The Incredible Jazz Guitar of Wes Montgomery is an album by the American jazz guitarist Wes Montgomery. Most of its tracks exemplify two of Montgomery's distinguishing techniques: "thumb picking" and the use of octaves.

In 2017, the album was selected for the National Recording Registry by the Library of Congress as "culturally, historically, or artistically significant."

Reception 

The album is considered by many fans and critics to be the pinnacle of Montgomery's recorded studio work.
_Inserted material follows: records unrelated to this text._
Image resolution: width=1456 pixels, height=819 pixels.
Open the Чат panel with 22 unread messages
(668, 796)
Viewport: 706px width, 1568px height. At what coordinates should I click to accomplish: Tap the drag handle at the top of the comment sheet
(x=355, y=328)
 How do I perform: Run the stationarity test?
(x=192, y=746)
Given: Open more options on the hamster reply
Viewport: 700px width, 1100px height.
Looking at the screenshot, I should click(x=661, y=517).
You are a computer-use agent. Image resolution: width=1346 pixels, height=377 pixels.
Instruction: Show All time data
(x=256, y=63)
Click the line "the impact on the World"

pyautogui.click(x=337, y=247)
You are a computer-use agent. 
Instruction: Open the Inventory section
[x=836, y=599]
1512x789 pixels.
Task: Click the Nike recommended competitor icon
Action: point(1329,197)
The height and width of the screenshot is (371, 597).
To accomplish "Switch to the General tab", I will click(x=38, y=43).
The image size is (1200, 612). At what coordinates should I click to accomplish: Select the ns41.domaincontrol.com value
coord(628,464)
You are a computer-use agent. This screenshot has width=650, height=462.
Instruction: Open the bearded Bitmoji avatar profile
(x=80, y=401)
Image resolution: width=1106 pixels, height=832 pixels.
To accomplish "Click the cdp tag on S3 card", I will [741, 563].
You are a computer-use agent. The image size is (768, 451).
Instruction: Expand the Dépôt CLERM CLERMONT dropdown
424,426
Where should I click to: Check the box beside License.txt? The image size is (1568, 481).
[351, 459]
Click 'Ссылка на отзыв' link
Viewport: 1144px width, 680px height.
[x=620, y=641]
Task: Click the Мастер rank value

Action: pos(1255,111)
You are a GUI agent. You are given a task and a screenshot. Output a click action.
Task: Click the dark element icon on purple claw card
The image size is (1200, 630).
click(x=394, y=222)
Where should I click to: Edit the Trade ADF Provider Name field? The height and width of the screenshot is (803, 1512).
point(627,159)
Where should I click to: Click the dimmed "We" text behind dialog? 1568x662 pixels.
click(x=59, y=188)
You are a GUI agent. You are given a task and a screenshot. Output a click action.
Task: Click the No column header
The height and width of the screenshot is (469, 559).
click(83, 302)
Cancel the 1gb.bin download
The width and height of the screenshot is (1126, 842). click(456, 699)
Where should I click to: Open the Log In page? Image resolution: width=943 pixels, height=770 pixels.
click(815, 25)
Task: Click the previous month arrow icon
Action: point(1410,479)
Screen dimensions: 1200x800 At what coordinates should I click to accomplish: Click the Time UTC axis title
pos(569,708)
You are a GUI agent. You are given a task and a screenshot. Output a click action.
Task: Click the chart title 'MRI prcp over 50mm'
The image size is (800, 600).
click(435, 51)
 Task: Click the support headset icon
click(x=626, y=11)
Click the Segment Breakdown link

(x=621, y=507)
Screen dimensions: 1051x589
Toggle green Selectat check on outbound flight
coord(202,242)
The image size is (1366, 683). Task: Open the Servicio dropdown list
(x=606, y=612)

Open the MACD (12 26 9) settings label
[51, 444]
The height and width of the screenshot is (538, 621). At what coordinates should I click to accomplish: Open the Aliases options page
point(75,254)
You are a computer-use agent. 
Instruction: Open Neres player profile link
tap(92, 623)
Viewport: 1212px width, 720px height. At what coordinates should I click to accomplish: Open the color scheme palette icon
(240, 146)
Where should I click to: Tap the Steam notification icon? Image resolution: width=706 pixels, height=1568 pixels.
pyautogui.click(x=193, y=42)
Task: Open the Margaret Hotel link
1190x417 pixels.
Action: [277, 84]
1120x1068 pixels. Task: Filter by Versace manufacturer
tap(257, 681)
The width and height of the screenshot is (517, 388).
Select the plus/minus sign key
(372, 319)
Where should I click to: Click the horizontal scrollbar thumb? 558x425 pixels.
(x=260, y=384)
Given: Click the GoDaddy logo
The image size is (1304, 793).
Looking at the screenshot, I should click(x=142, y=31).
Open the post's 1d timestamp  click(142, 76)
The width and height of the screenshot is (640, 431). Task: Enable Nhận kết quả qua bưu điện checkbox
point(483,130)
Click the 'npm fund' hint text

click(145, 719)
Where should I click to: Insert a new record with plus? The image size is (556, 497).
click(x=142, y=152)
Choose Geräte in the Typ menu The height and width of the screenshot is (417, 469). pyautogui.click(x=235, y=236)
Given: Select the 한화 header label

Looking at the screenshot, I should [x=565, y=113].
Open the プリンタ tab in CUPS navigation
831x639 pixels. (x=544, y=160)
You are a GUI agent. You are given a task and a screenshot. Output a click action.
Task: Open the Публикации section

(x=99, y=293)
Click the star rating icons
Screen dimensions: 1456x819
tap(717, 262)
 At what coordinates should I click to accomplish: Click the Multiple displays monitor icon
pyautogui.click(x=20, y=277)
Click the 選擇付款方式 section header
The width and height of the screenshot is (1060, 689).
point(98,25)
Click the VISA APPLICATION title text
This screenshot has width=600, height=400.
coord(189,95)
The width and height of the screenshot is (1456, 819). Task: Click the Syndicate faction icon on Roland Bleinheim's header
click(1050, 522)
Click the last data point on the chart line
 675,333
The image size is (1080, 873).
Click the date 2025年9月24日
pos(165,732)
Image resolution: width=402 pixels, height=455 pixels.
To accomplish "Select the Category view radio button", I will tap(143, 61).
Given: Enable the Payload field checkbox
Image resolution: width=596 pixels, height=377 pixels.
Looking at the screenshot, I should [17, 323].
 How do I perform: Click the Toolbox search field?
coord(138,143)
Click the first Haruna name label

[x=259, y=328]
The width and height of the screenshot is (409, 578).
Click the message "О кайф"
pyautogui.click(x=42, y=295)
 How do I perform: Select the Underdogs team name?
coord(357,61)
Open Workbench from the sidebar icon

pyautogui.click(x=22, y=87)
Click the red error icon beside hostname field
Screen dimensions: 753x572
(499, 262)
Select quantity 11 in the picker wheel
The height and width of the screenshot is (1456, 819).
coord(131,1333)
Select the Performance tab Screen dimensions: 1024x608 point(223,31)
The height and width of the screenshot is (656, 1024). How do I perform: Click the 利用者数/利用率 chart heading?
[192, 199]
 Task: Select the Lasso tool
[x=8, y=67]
The Penguin Guide to Jazz selected it as part of its suggested "Core Collection".

AllMusic critic Michael G. Nastos praised the album, writing: "Setting him apart from the rest, this recording established Montgomery as the most formidable modern guitarist of the era, and eventually its most influential...Montgomery is clearly talented beyond convention, consistently brilliant, and indeed incredible in the company of his sidemen, and this recording—an essential addition to every jazz guitarist fan's collection—put him on the map."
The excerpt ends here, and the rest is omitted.